One thing anyone who is interested in The Dishwasher: Dead Samurai must understand is that it is a tough game. Even the Easy mode can be unforgiving. Enemies take multiple hits to kill and come in swarms, as the game progresses these enemy types get more difficult and at times they will even be invisible. The boss battles are tough as nails. The game gives you a couple of continues, but once those are gone you have to restart the level from the very beginning, losing any upgrades you might’ve acquired in the level. It is possible to play through the Easy mode of the game, get many of the upgrades and then tackle the normal mode with those upgrades. This makes it less difficult, but it is still far from being an easy feat. Beating the normal difficulty of the game unlocks a harder mode and a ranked Tourney mode.
With most games now having a checkpoint every few steps or regenerating health, or all of the other concessions that have been made to games to make them more accessible, it’s great to play a game like this every now and then. The challenge will put some people off of the game since if you try to button mash through it or do not get the hang of managing enemies and using combos, then there is no way to progress. You either get the hang of it, or you feel like you might have wasted 800 points.
My only issue with the difficulty is that it isn’t always consistent. Once you obtain the chainsaw some bosses can be killed by just hacking away at them. The Viking boss near the beginning of the game is one of the more difficult bosses due to the zombies that can get in the way. Since you can upgrade lives, magic, get more powerful weapons and upgrade them as the game goes on, it feels as though the game gets easier instead of harder as it goes on.
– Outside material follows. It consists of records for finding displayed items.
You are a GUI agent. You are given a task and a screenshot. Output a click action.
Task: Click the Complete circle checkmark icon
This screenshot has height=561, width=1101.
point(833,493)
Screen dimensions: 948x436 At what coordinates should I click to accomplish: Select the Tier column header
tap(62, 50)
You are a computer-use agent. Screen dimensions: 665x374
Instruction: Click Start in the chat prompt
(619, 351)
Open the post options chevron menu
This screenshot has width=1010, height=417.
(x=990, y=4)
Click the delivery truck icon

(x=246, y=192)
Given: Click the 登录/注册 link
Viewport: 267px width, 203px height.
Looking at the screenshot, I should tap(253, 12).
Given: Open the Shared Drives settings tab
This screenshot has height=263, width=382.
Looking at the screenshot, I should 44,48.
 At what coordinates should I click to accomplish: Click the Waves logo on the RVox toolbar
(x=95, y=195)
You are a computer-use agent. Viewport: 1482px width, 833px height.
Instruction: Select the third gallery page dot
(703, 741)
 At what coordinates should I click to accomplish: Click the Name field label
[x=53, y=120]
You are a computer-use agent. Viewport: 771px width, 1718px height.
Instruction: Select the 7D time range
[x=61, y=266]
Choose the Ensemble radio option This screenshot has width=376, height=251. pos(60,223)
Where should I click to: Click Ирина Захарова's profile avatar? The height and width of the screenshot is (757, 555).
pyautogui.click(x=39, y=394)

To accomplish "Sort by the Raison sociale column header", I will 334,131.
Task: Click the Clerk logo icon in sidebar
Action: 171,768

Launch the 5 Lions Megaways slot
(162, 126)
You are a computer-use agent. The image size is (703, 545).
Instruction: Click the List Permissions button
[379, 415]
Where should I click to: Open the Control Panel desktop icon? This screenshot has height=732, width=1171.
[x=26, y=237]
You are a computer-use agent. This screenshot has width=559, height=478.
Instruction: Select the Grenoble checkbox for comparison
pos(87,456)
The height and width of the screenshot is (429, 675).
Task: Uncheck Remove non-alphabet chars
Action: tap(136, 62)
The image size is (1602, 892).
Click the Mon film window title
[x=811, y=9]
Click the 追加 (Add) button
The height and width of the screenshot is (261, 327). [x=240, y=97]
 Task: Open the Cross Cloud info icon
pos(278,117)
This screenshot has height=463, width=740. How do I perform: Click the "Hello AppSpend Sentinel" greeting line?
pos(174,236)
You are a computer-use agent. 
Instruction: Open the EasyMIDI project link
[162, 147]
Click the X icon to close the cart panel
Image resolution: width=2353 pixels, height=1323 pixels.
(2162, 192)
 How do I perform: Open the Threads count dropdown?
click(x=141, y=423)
While the game might not appeal to everyone, the white knuckle difficulty combined with the non-stop action is a great addition to Xbox Live Arcade and it’s still mind boggling that this was all created by just one person. If you enjoyed the art style of the game you might also want to check out Ska Studios other games in the Community Games menu.
Balance: Below Average
Addictiveness: Very Good
Appeal: Above Average
Final Score: VERY GOOD GAME
Short Attention Span Summary:
If you’re looking for an Arcade game that’s brutal and stylish, The Dishwasher: Dead Samurai is what you are looking for. If you don’t like a challenge or bothered by screen tearing, you might want to spend your MS points elsewhere. For my money, The Dishwasher: Dead Samurai is one of the best original titles on Xbox Live Arcade.